New Internal Security Minister, Katoo ole Metito, and Director of Public Prosecutions, Keriako Tobiko, ordered his immediate arrest.

Conspiracy

Mr Ntimama, while issuing a personal statement in Parliament, said the Embakasi MP had ordered his followers to kill Maasais in the constituency.

 “It came out so clearly what he told locals on Monday,” said Ntimama. “Police have not arrested anybody or stopped the situation from getting any worse. You would say they were part of the conspiracy,” he added.

Defence Assistant Minister Joseph Nkaiserry called for the arrest and sacking of Waititu, saying the remarks were unfortunate and did not augur well, especially at a time the country was headed to elections.

“Mr Waititu belongs in jail ... in fact he should have been removed from the Cabinet a long time ago. What we have in this country is where wrong people occupy leadership positions,” he told journalists at Parliament Buildings Media Centre.

Nkaiserry said it was unfortunate to have a leader utter such words, saying Waititu has on many occasions behaved in an unruly manner that did not befit the status of a leader and had always gone scot-free.

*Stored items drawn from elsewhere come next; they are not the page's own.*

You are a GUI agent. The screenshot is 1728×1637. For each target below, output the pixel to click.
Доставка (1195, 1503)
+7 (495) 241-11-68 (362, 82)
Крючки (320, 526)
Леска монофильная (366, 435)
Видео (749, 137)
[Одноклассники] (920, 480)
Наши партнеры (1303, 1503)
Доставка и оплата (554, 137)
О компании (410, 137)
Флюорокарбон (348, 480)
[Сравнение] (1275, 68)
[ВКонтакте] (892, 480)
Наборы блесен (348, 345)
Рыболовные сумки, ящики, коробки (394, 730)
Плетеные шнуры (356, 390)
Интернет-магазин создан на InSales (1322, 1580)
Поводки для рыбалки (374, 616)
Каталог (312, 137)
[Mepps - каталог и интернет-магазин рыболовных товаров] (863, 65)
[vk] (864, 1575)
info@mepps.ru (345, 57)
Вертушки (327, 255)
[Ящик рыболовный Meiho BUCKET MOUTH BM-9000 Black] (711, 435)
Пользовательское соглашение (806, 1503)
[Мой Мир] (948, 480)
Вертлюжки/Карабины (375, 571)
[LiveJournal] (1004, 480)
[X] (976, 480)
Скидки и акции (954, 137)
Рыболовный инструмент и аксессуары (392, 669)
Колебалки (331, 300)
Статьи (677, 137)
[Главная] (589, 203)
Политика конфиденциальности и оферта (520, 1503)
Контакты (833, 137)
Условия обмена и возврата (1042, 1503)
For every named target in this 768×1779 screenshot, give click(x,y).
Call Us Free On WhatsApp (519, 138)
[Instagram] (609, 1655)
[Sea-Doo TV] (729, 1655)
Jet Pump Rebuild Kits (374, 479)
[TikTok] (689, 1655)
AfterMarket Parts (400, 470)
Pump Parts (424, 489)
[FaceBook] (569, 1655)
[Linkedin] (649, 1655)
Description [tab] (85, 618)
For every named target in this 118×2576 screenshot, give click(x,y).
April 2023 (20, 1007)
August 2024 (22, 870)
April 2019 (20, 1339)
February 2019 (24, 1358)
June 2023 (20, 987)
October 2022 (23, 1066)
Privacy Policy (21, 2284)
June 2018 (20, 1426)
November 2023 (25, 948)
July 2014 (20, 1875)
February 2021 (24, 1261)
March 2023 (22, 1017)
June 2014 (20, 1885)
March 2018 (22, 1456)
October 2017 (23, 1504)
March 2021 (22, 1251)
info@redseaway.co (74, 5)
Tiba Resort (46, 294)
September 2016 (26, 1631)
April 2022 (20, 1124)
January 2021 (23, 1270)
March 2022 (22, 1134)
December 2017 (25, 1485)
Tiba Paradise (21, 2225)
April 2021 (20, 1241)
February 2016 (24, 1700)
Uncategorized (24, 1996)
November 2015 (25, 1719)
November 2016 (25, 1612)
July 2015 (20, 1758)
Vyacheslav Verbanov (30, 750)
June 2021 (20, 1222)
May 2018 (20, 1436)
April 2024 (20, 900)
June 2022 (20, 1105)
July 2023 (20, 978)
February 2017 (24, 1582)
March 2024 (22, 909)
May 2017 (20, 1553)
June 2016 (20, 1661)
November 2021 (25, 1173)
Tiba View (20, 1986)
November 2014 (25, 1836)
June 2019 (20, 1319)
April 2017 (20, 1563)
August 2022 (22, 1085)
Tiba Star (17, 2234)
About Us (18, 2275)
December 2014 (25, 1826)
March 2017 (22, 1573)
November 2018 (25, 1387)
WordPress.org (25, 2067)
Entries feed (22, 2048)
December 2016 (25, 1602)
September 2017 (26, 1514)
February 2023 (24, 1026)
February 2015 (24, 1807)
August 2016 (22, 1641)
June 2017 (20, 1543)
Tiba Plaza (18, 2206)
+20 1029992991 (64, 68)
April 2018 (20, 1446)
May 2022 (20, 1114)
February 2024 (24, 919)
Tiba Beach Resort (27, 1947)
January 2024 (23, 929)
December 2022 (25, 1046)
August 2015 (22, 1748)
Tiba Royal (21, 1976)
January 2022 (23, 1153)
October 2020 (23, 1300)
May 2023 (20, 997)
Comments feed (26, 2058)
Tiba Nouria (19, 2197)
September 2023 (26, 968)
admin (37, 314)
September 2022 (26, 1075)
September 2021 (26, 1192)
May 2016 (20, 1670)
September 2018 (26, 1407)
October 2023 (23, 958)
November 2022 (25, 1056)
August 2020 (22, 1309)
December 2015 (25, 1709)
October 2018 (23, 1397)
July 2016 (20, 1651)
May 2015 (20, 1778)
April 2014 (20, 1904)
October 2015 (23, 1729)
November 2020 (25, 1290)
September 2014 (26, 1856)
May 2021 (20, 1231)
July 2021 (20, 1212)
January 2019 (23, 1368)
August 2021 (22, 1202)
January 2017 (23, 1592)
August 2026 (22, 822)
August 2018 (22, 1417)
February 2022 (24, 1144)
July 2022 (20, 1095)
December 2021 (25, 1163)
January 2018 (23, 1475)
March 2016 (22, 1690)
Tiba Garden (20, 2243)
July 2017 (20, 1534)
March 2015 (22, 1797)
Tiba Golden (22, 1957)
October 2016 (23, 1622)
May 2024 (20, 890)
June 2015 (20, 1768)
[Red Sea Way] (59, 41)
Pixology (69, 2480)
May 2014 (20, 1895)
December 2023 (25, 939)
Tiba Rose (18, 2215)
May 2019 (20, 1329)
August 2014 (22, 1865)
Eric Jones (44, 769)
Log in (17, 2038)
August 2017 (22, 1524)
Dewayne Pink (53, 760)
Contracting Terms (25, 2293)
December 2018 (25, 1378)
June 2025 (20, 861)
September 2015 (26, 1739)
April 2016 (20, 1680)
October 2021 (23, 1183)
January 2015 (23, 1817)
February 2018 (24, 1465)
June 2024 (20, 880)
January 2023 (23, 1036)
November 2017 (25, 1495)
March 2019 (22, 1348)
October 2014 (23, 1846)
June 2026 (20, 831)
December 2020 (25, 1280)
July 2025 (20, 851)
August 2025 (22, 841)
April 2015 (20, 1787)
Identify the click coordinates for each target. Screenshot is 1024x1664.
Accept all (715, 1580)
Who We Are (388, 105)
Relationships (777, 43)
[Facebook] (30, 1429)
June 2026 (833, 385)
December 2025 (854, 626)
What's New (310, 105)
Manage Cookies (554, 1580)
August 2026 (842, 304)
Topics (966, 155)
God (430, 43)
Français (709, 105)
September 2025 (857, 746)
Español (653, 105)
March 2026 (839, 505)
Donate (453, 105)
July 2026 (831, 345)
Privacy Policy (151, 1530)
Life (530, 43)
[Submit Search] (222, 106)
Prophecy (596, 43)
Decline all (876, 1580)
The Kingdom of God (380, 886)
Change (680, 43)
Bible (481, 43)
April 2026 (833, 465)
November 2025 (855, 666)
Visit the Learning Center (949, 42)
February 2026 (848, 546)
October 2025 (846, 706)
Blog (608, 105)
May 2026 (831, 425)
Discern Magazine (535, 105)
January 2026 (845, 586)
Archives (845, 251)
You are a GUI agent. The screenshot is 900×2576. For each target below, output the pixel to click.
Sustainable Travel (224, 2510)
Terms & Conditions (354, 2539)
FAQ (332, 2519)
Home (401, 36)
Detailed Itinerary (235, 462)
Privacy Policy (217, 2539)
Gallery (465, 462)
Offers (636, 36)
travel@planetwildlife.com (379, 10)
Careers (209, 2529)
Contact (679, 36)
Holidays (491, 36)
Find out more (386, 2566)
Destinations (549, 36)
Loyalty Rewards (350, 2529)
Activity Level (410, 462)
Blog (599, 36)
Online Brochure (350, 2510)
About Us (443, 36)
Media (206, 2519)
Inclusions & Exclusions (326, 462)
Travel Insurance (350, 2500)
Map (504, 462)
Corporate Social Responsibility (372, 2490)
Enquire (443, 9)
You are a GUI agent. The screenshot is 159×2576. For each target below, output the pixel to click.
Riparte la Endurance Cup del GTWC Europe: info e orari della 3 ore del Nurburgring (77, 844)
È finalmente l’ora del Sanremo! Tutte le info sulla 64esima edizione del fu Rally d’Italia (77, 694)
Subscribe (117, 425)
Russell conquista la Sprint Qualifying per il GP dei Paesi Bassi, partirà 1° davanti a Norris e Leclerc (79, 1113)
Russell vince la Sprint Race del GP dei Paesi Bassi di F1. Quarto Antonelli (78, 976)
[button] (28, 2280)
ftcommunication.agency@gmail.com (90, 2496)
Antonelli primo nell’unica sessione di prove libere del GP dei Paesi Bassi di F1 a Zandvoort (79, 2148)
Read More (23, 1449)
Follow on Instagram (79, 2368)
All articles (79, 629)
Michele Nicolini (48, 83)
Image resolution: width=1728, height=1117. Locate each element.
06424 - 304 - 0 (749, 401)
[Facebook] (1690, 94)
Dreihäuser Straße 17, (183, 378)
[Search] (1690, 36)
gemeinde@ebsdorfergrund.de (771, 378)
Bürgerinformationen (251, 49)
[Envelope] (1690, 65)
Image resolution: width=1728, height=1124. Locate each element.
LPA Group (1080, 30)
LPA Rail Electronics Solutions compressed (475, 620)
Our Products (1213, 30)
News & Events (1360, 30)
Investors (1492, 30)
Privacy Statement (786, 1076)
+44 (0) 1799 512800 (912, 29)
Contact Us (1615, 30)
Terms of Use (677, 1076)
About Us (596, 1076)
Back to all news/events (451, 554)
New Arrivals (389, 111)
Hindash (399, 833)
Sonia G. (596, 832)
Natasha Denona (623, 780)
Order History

He criticised the National Cohesion and Integration Commission and the Commissioner of Police for failing to arrest the Embakasi MP yet he spoke in the presence of law enforcers.

Waititu has expressed interest in running for Nairobi County governor, but Nkaiserry said his misdemeanor would be used against him.

Last year Waititu was picked up by police during a demonstration to protest the demolition of the Uhuru open-air market in Nairobi. He had gone to the scene after receiving calls from stall owners that the market was being demolished. Once there he ordered the traders to demolish a perimeter wall. He was arrested and taken to the Jogoo Police Station to record a statement.

Early this year, Waititu was arrested for a charge dating back two years ago where he was accused of inciting his constituents to oppose evictions from KPA slum in Embakasi in December 2010.

Waititu, who was charged alongside one Patrick Mulili, denied the charge and was released on a cash bail of Sh100,000. The matter is still pending before court.

He was arrested again in May after he tried to stop yet another demolition of houses built on a road reserve in his Embakasi constituency.

Led by AFC Leopards Chairman Alex ole Magelo, the Maasai lobby group leading the demonstrations said it was the constitutional and natural right for every Kenyan to live where he or she deems safe. “Waititu should know this is an electioneering period and such untimely sentiments are likely to breach peaceful coexistence. Our demand as the Maa group is that President Kibaki must sack Waititu as an assistant minister, within 36 hours,” said Kenya Maa Students Association official Raphael Olemaleto.

The lobby group said that Nairobi is a cosmopolitan city that belongs to all Kenyans.

The Maa group also wants Deputy Prime Minister Uhuru Kenyatta to kick such people who are insensitive and harbour tribal tendencies out of his TNA party, if he wants support from the Maasai.